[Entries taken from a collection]
═══

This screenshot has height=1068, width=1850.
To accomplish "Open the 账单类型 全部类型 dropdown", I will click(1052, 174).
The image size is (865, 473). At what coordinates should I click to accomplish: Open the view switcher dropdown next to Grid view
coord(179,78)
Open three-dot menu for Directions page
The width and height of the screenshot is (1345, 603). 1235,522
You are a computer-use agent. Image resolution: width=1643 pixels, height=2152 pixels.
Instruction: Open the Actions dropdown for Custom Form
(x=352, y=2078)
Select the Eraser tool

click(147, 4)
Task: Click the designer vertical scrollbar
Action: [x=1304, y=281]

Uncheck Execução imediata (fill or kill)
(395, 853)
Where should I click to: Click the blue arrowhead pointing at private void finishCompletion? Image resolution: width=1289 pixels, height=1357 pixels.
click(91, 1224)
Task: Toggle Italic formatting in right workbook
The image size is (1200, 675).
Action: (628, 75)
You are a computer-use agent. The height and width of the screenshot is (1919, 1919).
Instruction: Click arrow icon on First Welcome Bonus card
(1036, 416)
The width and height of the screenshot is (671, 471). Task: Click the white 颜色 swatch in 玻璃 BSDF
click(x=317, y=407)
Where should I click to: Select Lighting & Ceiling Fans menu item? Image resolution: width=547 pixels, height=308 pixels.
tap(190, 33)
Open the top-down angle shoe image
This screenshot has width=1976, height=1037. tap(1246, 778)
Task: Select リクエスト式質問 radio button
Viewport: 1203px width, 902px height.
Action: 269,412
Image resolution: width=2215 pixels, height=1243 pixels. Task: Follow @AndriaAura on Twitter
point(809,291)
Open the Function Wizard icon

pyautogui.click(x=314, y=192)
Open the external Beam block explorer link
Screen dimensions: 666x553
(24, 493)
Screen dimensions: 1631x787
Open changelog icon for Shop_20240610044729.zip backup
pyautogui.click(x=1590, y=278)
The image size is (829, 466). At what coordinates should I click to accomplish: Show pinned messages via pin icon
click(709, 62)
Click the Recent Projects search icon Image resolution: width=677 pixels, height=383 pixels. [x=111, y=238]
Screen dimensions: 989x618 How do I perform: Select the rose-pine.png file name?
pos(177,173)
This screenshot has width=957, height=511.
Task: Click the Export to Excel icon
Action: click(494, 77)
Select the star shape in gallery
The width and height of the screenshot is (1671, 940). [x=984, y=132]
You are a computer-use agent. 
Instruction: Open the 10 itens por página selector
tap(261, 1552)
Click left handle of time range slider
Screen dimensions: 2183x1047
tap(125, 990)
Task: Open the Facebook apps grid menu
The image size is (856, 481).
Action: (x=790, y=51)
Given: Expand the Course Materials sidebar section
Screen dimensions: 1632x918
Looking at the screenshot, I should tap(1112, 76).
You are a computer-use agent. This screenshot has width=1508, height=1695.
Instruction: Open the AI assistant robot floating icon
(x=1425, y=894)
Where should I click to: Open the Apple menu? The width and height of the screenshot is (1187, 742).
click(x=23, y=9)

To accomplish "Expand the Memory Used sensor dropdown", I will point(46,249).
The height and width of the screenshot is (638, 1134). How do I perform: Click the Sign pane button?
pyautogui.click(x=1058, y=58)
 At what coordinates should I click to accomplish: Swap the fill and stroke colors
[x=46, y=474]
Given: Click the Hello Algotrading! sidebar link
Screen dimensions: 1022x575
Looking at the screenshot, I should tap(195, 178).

═══

=== TASK REQUIREMENTS ===
Report all lines above with "Expand".

=== TASK RESULT ===
Given: Expand the Course Materials sidebar section
To accomplish "Expand the Memory Used sensor dropdown", I will point(46,249).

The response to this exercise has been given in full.